**Request A**:
According to the court extract, from which case does the principle appear to be derived?

Counsel for all parties were unable to say which constituted the
basis for the decision. I discern two bases. He said (para 42):
‘
In this case I find that the
sanction was disproportionate
because the contracts signed
maximized the interests of both parties and this meant that they
intended ensuring that the franchise
agreements be underpinned by the
lease agreements. It does not follow that this conclusion implies
that in every case a court will
dispense with the strictures of a
legal rule with the consequence that all or “most litigants
will not turn to courts if
they are uncertain of the law that will be
applied to their decisions” [a quotation from M Wallis
“Commercial Certainty
and Constitutionalism: Are they
Compatible’
2016 (133)
SALJ
545
at 567] (my emphasis).
This
principle appears to be derived from
Botha
– a court
will not impose a disproportionate sanction for breach of contract.

**Material provided**:
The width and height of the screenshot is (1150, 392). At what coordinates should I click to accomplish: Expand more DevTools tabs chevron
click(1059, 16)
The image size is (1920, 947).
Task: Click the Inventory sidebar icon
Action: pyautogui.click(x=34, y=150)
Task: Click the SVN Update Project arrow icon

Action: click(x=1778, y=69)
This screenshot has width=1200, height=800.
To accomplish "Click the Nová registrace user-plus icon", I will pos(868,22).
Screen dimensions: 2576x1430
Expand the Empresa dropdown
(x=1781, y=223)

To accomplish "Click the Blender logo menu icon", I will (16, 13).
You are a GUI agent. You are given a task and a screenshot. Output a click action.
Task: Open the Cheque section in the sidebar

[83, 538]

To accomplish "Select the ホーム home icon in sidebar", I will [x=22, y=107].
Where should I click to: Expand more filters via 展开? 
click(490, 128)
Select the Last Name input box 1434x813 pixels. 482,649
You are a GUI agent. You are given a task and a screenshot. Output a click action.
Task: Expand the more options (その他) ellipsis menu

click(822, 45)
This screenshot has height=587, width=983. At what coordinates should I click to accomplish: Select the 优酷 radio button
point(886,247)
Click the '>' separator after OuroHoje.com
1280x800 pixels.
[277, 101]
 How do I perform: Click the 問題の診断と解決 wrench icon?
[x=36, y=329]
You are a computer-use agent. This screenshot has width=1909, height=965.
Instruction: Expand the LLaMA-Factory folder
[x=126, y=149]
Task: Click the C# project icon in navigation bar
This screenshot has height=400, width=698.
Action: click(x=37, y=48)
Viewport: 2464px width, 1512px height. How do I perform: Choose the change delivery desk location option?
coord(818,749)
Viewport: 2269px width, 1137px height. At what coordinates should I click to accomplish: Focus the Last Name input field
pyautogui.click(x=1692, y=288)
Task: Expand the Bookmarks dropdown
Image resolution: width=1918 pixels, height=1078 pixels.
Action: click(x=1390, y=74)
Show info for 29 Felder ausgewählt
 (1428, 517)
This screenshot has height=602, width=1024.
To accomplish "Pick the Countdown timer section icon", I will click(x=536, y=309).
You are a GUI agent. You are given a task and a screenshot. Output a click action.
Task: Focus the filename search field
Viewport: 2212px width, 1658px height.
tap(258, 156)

**Request B**:
Can you rewrite the listing lines starting at the line containing "How do I perform: Click" and ending at the line containing "will click(x=536, y=309).", requests included, with every coordinate in the answers multiplied by 2.2 and rounded to whole numbers, halves up? Give only those lines.

**Correct result A**:
Botha

**Correct result B**:
 How do I perform: Click the 問題の診断と解決 wrench icon?
[x=79, y=724]
You are a computer-use agent. This screenshot has width=1909, height=965.
Instruction: Expand the LLaMA-Factory folder
[x=277, y=328]
Task: Click the C# project icon in navigation bar
This screenshot has height=400, width=698.
Action: click(x=81, y=106)
Viewport: 2464px width, 1512px height. How do I perform: Choose the change delivery desk location option?
coord(1800,1648)
Viewport: 2269px width, 1137px height. At what coordinates should I click to accomplish: Focus the Last Name input field
pyautogui.click(x=3722, y=634)
Task: Expand the Bookmarks dropdown
Image resolution: width=1918 pixels, height=1078 pixels.
Action: click(x=3058, y=163)
Show info for 29 Felder ausgewählt
 (3142, 1137)
This screenshot has height=602, width=1024.
To accomplish "Pick the Countdown timer section icon", I will click(x=1179, y=680).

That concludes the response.